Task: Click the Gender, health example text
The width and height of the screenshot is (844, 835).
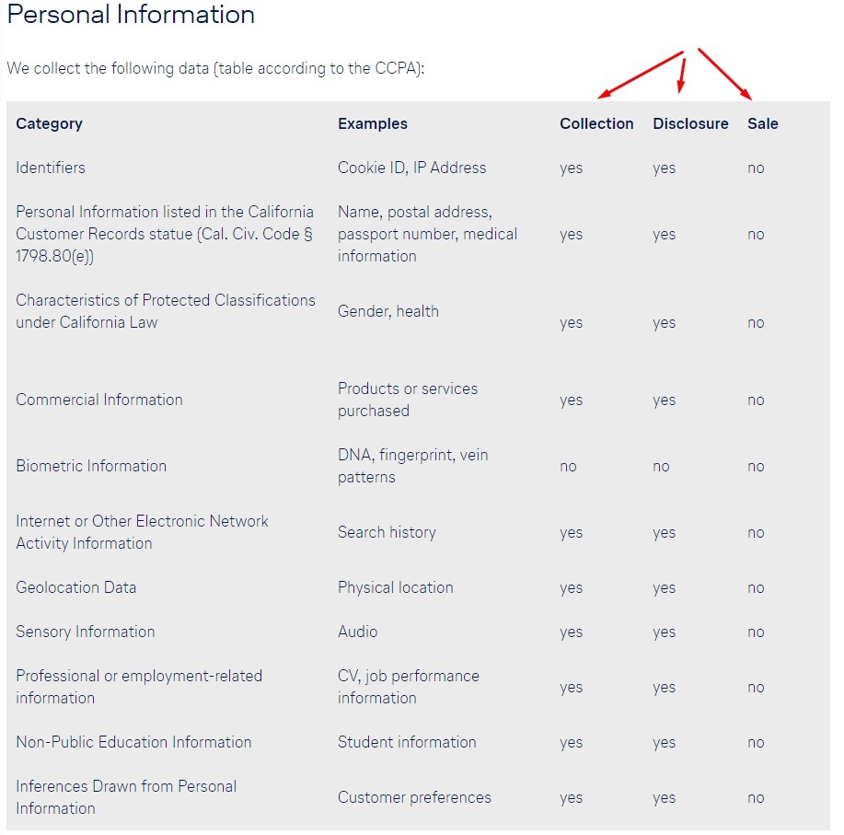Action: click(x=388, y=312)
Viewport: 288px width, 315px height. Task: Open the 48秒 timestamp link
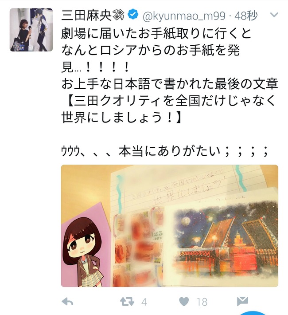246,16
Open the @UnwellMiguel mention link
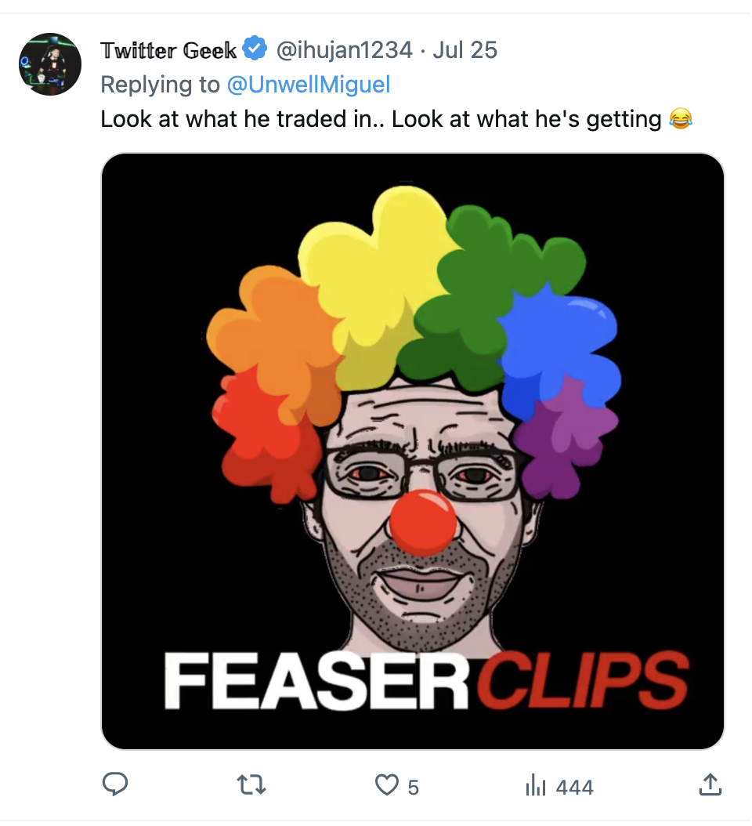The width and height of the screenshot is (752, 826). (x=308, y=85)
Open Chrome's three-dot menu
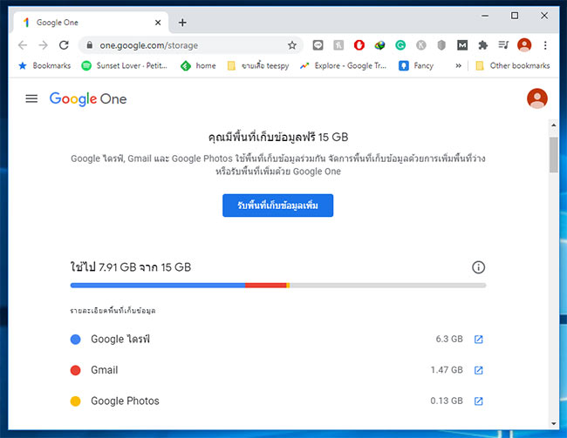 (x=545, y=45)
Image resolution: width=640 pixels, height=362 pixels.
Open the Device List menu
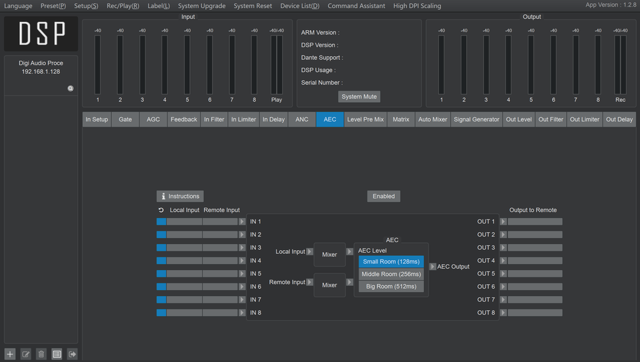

■ ■ ■ ■ ■

Skipping any pictures, copy the line that holds "Image resolution: width=640" and each line after it through the last line of the records, unchanged, and no other lines.

- Result of the exercise:
Image resolution: width=640 pixels, height=362 pixels.
Open the Device List menu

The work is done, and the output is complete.